I'm probably not explaining myself very well (can't seem even to do that these days :roll: ), but I just wondered if anyone could relate to this?
lol yeah thats me your talking about there!i live every story i read about something upsetting i was watching the matthew wright show this morning and it depressed me big time!i have stoped reading papers as the storys are to much for me and the more things i see or read in a day the more it gets to me,as a child i always noticed that with a illness like the flu i would feel different about what i saw on tv and things used to upset me more and get to me...and its kinda the same feeling as that!
with this illness its funny cause one of us on here will say do you get this??
and then the rest of us will say yeah i get that!with anything else in life if someone kept copying you then you would get cheesed of with them but with us its kinda nice to here!
Is that due to ME? I thought I was just a bit maudlin
Right now I am living the dognap of the 6 bull dog puppies as though my own Max had been taken. And when they said they hadn't been weaned yet and the mother is suffering stress I went to pieces. :cry:
But do you get joyful? I find it hard to feel elated. :roll:
I haven't heard about the puppies, Alicia - that's just awful.

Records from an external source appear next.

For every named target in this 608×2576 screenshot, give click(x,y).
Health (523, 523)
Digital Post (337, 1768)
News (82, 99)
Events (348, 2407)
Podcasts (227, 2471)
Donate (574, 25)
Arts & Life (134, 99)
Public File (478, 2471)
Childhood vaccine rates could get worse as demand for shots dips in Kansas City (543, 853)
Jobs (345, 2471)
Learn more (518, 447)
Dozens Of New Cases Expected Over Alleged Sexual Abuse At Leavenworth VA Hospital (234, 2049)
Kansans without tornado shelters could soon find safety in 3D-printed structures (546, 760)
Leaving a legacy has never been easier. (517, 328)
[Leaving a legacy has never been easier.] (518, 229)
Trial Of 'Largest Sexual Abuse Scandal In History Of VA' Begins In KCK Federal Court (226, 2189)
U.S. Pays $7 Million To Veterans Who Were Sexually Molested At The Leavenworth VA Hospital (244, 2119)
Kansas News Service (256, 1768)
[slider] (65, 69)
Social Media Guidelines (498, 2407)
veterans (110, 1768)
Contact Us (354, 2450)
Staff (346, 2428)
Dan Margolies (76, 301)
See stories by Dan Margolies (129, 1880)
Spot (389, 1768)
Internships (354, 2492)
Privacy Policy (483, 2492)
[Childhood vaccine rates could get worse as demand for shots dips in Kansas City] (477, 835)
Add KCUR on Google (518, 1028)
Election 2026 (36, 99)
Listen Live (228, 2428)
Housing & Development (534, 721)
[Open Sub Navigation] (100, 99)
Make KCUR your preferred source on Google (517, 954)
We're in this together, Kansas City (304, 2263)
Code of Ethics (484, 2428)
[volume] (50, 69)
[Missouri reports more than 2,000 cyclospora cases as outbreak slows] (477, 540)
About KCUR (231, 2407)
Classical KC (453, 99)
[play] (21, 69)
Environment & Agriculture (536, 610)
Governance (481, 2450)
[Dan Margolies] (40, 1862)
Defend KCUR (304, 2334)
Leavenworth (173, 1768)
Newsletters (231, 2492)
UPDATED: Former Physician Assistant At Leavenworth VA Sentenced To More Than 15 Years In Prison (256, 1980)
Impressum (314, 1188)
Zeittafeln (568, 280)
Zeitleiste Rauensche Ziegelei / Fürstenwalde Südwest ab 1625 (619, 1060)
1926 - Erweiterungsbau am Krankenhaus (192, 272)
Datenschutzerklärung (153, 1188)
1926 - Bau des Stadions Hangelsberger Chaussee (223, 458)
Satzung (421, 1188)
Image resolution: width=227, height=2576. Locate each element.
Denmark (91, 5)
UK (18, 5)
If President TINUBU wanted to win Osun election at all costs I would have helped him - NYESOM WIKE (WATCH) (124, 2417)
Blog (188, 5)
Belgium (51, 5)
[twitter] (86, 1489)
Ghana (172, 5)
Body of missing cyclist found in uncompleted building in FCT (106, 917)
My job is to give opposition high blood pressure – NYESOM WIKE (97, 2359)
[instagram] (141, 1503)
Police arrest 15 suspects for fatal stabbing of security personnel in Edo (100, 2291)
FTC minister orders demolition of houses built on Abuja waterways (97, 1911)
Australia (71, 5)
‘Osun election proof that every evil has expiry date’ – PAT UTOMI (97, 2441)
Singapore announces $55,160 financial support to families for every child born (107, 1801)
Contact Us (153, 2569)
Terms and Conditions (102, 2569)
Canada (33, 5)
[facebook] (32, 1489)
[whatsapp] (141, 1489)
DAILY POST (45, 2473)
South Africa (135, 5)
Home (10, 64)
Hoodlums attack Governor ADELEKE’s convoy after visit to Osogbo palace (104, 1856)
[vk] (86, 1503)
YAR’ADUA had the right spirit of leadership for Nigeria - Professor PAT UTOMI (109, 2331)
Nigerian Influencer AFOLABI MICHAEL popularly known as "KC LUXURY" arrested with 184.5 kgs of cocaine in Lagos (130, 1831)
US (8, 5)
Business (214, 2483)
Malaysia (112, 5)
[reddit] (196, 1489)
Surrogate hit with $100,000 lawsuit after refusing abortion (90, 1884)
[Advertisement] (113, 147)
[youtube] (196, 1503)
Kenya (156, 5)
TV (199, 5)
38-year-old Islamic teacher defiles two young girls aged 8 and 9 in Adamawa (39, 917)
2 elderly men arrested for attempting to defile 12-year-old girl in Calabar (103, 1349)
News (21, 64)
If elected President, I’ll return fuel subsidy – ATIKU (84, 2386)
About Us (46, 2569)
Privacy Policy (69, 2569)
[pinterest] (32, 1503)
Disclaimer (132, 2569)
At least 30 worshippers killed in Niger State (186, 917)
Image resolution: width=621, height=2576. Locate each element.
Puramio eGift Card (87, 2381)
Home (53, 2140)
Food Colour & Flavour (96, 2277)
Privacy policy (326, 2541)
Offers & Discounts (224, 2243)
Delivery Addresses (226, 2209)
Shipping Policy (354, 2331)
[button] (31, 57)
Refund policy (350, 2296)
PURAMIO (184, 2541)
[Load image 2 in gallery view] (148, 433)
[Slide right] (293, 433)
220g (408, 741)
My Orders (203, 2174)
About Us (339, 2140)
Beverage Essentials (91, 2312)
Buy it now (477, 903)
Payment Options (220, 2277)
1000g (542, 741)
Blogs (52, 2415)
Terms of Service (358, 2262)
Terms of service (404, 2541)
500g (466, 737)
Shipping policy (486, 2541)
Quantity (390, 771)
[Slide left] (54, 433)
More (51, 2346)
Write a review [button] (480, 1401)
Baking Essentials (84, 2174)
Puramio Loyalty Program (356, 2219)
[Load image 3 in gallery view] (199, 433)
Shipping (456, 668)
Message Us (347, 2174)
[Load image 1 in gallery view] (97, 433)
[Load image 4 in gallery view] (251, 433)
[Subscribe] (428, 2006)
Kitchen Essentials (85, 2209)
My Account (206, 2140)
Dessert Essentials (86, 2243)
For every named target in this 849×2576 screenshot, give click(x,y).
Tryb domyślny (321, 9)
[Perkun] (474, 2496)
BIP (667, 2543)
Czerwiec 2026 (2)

The poor mum - oh, that's set me off again.
I think it's just the intensity of the sadness which is new to me - may be it's just that we all have more time on our hands, firstly to hear about sad things in the first place and then have more time to dwell on it.
No, I don't get joyful or feel elated Alicia - I wish!
What really upset me this morning was an e-mail a friend sent to me showing pictures of an 'art' exhibition (can't remember which country - and can't face looking at it again to find out). The 'art' consisted of an already malnourished stray dog tied up in the exhibition centre - the idea being that the public could watch him eventually die of starvation. There were several photos of the poor creature. And guess what - the 'artist' has been commissioned to do it again this year. There was a petition attached to sign, to try and ban it.
I know that when I lie awake at night I will be thinking about that poor animal. :cry:
On a lighter note Matt, I do know what you mean. We are always pleased
to hear when someone else has similar feelings or symptoms!!
I feel sick, physically sick. Oh how I wish I hadn't come in here and read that. Can't some animal welfare organisation intervene? They will won't they? Surely? They must. Now I'm in a state. I have to go, sorry.
I don't seem to be able to feel any emotions apart fron saddness. I never laugh anymore always :cry: . My husband thinks I have constant pmt. I am turning into an old grumpy woman. :?